Capital expenditures fund plant modernization, automation, warehousing, and digital tools. For this type of business, capex usually protects service levels, reduces unit manufacturing cost, and improves inventory control. Digital transformation spending often sits inside capex and operating expense because it covers enterprise systems, data tools, cybersecurity, and supply-chain planning software.
| Cost structure driver | Financial effect | Business model effect |
| Commodity inputs | Gross margin volatility | Pricing and hedging pressure |
| Tariffs and trade | Higher landed cost | Sourcing and route optimization |
| Manufacturing and logistics | Operating leverage | Scale efficiency |
| Marketing and innovation | SG&A pressure | Brand growth and product refresh |
| Capex and digital systems | Depreciation and cash use | Capacity, automation, and control |
$11.16 billion in net sales makes the cost structure highly sensitive to small changes in cocoa, freight, and promotion spending.
The Hershey Company - Canvas Business Model: Revenue Streams
$11.16 billion in net sales in 2023.
| Revenue stream | Latest disclosed amount | Notes |
| Confectionery sales | $11.16 billion | Total company net sales in 2023 |
| Salty snack sales | Included in $11.16 billion | Reported within segment reporting |
| Protein and functional snack sales | Included in $11.16 billion | Reported within snack portfolio activity |
| International sales | Included in $11.16 billion | Reported within segment reporting |
| Premiumized product pricing | Included in $11.16 billion | Shows up in net sales through price and mix |
2023 is the latest full-year companywide revenue figure that is publicly disclosed and verifiable here.
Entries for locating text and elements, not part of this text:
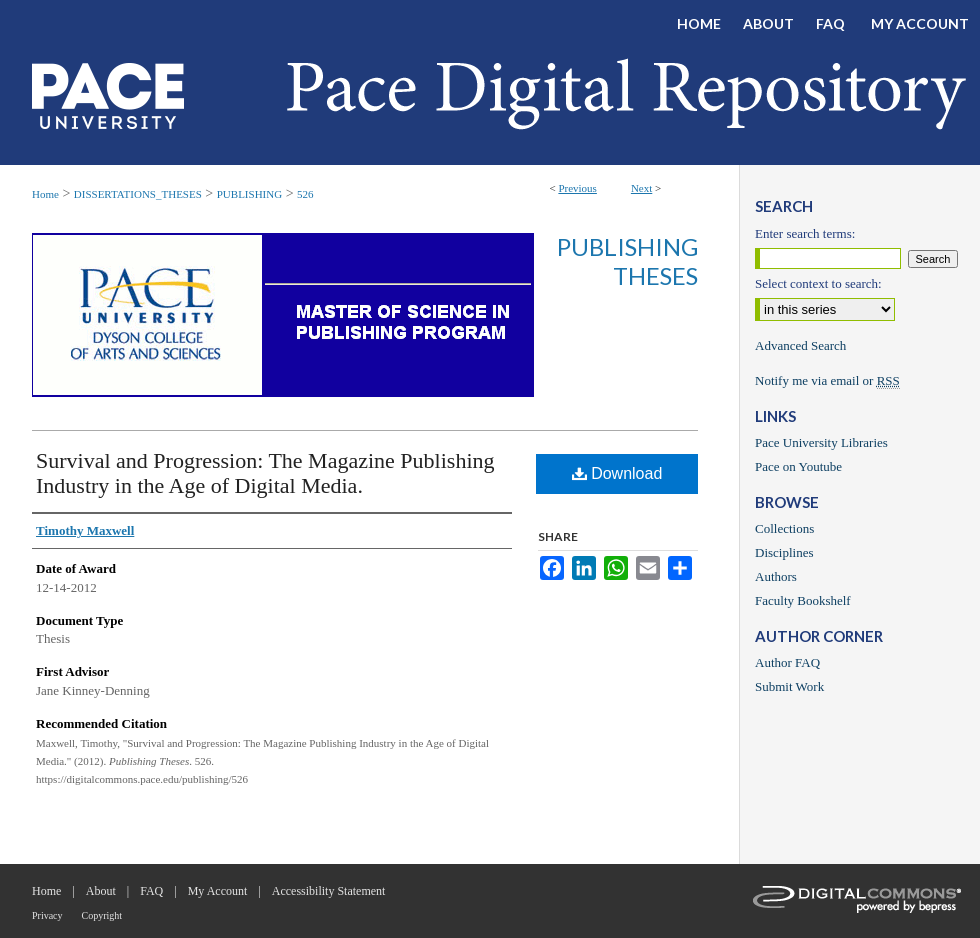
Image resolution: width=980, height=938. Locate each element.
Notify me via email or (827, 381)
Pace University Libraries (821, 442)
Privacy (47, 915)
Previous (577, 188)
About (101, 891)
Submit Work (789, 686)
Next (641, 188)
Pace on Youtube (798, 466)
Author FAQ (787, 662)
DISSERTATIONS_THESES (138, 194)
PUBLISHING (249, 194)
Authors (776, 576)
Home (45, 194)
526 (305, 194)
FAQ (151, 891)
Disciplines (784, 552)
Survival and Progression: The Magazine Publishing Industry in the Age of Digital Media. (265, 473)
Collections (784, 528)
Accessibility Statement (329, 891)
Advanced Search (800, 345)
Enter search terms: (805, 233)
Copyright (102, 915)
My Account (218, 891)
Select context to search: (818, 283)
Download (617, 473)
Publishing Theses (627, 261)
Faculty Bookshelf (803, 600)
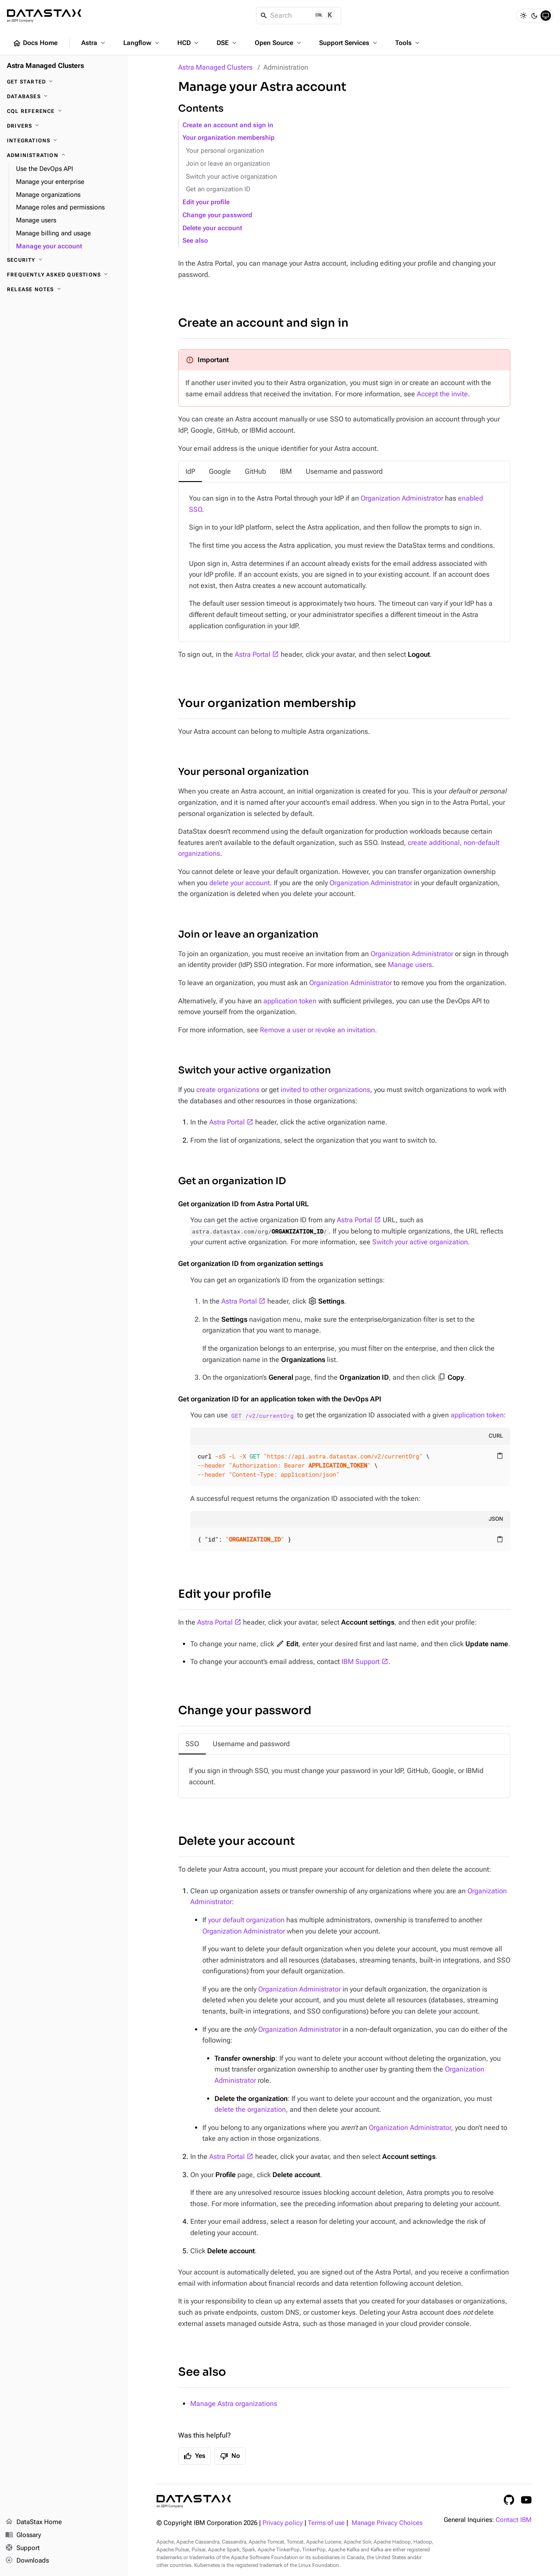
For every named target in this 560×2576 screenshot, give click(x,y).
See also (195, 240)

- Confectionery sales: $11.16 billion
- Net sales: $11.16 billion
- Other revenue streams: included in the same $11.16 billion
Confectionery sales remain the core revenue stream, and the company's total net sales of $11.16 billion show that chocolate, candy, and related products still carry the main weight of the business model.
Salty snack sales are a separate revenue stream inside the company's portfolio, but the companywide disclosed figure available here remains the same $11.16 billion net sales base.
Protein and functional snack sales also sit inside the broader snack portfolio. The publicly verified companywide sales figure available here is still $11.16 billion.
International sales are part of the same total. The publicly disclosed full-year sales base remains $11.16 billion.
Price realization from premiumization contributes to the same net sales total of $11.16 billion.